Emelia blinked. She hadn't been expecting that. Wasn't the point of being religious that you had all the answers? And then you painted them on placards and marched around DC waving them?

“That
man had no idea what he was talking about. The only one who knows what happens when someone dies is God. He knows every single one of us. Everything we've done, everything we haven't. Every good and bad decision we've made. What happened in our last moments. He makes the call. Not some guy in a flashy suit.”
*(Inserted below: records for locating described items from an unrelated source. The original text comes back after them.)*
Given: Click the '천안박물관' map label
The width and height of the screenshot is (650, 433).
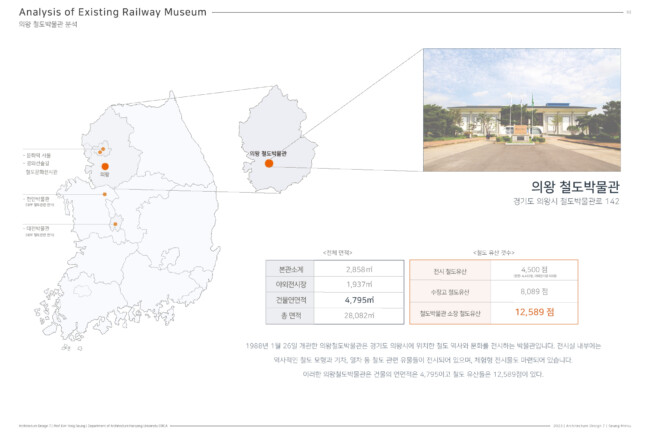Looking at the screenshot, I should tap(37, 199).
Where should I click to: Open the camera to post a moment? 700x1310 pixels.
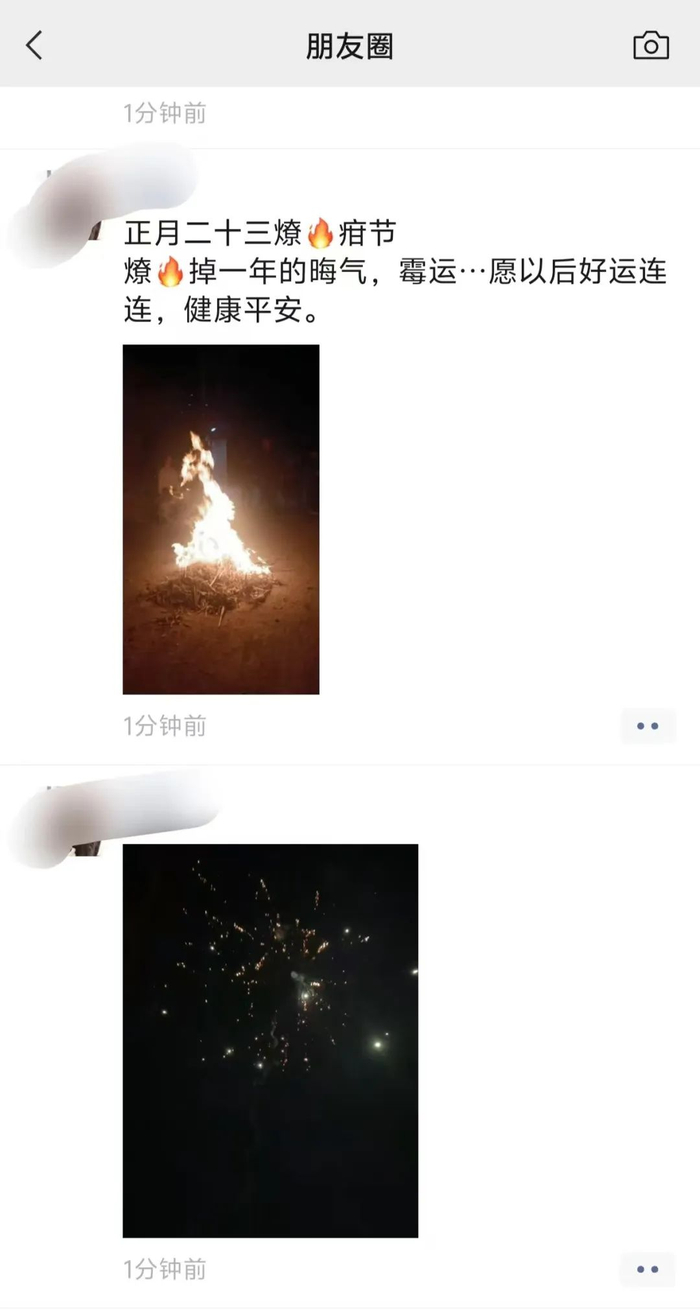click(651, 46)
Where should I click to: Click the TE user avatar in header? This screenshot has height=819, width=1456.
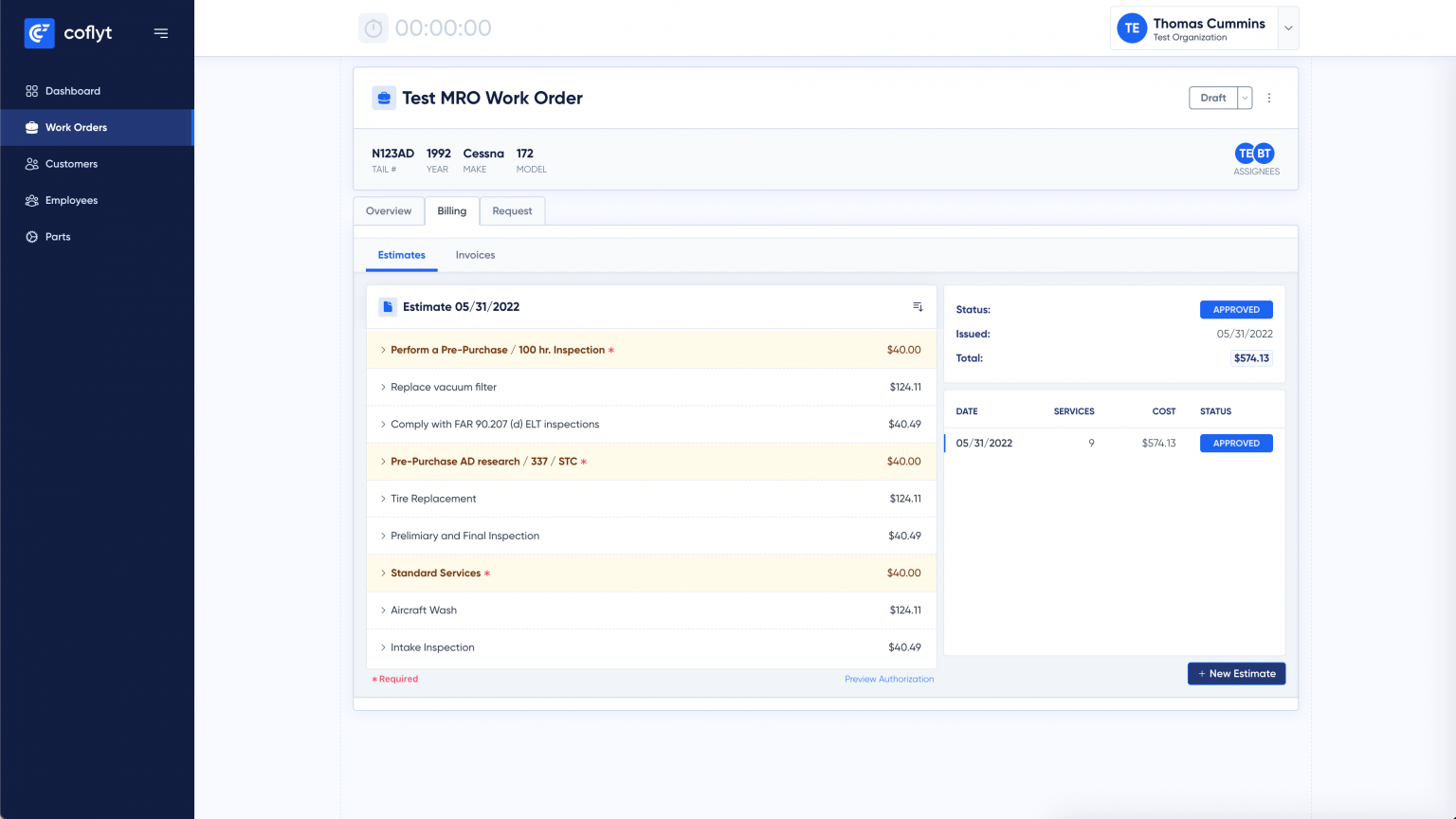coord(1132,28)
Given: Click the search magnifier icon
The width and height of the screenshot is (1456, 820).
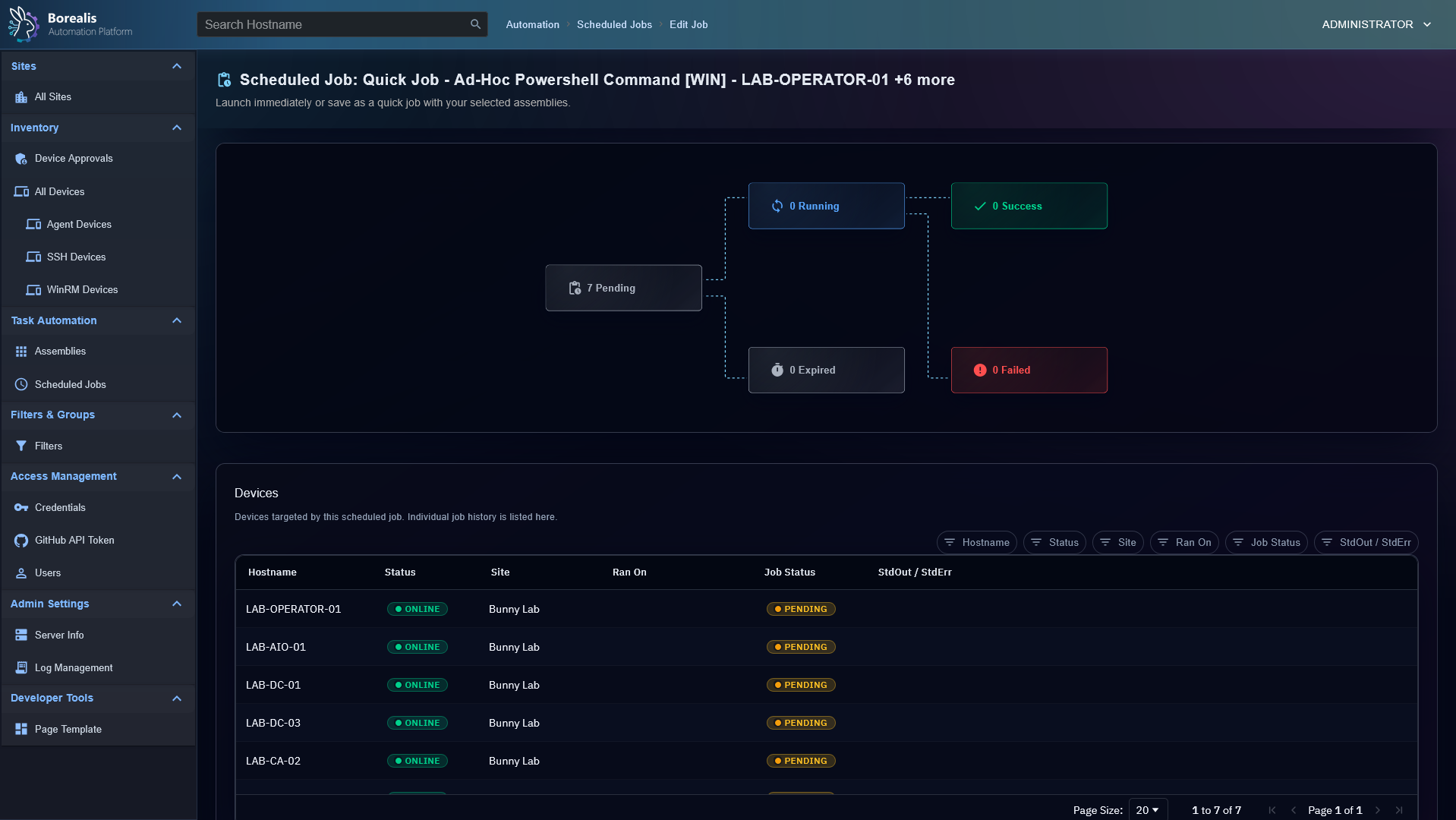Looking at the screenshot, I should (475, 24).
“You really believe that? That He cares about you? Me?”

“I know it.”

“How?”

Allie took a sip of her drink, traced a pattern with her finger on Emelia's comforter, actually looked like she was thinking about the question. It made Emelia feel she could trust whatever she was about to say more than if she'd just launched into a prepared spiel. “Do you remember the day you asked me about my spare room?”

“Sure.”

“Did you notice that I looked a little startled when I walked into the office and you had that card in your hand?”

“Sort of.” Emelia remembered thinking something at the time, but it obviously hadn't made a huge impression.

Allie pulled her knees up to her chest and wrapped her arms around them. “I never put that card up on the notice board.”

“I don't understand.” Emelia blinked at her, trying to process what she was saying. “But it's in your handwriting.”

“I made the card. A couple of them. I had meant to put one up there. But I never got 'round to it. To be honest, I was a bit uncertain if I wanted a flatmate, so I'd procrastinated. Left them in my bag.”

Emelia's eyes felt like they were about to pop out of her head. “But if you didn't put it up, how did it get there?”

Allie shrugged. “No idea. Maybe it fell out of my bag and
someone saw it and put it up? All I know is that to me you can't explain it away as coincidence. It has to be more. It has to be bigger.”

Emelia sucked in a breath. Well, she could see that. But then, if there was a God, of course He'd be interested in Allie. She was sweet, and kind, and funny. A much better person than she was.

“It wasn't about me.”

Emelia didn't know if she'd spoken her thoughts out loud or if Allie had read her mind.

“It wasn't about me.” Allie leaned forward as she repeated herself. “It was about you.”

Emelia shook her head. Her fingers twisted around themselves as she tried to process what Allie was saying. Claiming. It sounded too much like a fairy tale, from a land where the story started with “Once upon a time” . . . That had never been her story.

“That first time we met? Over the photocopier? Didn't that ever strike you as strange? That someone you'd never met would invite you to a house party?”

It had. A little. But she'd been so desperate to get out of the horrid B and B, she hadn't wanted to question it too much. “I just thought you were one of those super-friendly people who invites everyone you meet to things like that.”

Allie laughed and fished a half-dissolved marshmallow out of her mug, popping it in her mouth. “I wasn't even meant to be in that morning but my first lecture got canceled because of the weather. And I was only photocopying because my first set had landed in a puddle. And I really don't randomly invite strangers 'round. But for some reason I invited you.

“You know, the truth is that sometimes when people ask how you
know
that God exists, it's hard to come up with one compelling reason. It's often such a conglomeration of so many things that, put together, create the proof that you need. But watching all the things He's put in play the last few months around you, that's all the proof I need.”

Emelia shook her head, trying to absorb it all. It was all too big. Too crazy. Too overwhelming. To even consider for a second there might be an omniscient being who had made so many things happen for her. Because of her.

And if it was true, why now? Why didn't He step in and save her mom? Or Anita? Had she finally had enough bad stuff happen to her to get His attention?